Health insurers like Anthem and Aetna are trying to bulk up so they have critical masses of patients in all those disease areas, so they can spread those IT and staff investments over a large enough base.

Also, any savings from improving patients’ health come over several years—not just in the one-year duration that is the standard length of insurance contracts in the United States. So health insurers need to have large programs in all sectors of the market—employers, individual exchanges, Medicare and even Medicaid—so they can hold onto patients even as changing circumstances move them in and out of those different segments.

“We’ve always said we wanted to participate in a lifecycle” with our customers, Anthem Chief Financial Officer Wayne DeVeydt told investors after Anthem publicized its buyout offer for Cigna.
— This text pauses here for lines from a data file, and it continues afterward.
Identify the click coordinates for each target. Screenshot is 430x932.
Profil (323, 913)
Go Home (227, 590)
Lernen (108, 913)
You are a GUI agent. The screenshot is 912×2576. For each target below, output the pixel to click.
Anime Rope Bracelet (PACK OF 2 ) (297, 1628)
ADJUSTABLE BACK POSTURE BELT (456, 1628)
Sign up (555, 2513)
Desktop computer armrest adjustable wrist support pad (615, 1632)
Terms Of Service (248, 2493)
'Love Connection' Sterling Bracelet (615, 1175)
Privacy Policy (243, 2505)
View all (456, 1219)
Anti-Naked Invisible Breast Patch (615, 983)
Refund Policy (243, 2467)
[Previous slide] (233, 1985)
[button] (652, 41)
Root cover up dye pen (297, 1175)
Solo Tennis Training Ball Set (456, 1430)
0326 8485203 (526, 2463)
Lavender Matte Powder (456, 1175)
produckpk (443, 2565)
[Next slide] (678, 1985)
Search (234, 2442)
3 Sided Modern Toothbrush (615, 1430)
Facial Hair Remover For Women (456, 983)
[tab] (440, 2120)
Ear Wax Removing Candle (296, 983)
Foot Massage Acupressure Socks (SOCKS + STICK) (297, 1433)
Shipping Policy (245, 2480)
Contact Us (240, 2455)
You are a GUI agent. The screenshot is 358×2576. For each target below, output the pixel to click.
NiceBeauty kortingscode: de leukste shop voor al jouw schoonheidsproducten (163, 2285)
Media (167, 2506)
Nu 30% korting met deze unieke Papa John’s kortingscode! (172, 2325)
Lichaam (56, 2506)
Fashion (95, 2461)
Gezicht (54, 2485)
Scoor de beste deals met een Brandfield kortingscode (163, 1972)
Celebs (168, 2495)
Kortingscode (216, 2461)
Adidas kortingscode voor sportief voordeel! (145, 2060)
The two companies together, he said, would have “the largest footprint or largest catcher’s mitt, if you will, regardless of where the consumer is at in their lifecycle.”

The actual job of insuring risk is being divided up more than ever—to employers, individuals, hospital systems, physician practices and, yes, federal and state governments, too.

Health insurers have essentially become service providers to those entities, not so much helping them spread out risk as helping them put a price on it and manage it by keeping patients healthier.

The U.S. health care market is far from perfect. It remains highly distorted by government regulations as well as government spending and tax incentives totaling more than $1.5 trillion a year.

But the recent mega-mergers among health insurers are a sign that the U.S. health care system is moving back toward real insurance and a true focus on patients’ health. And that, compared with what has gone before, can only be a good thing.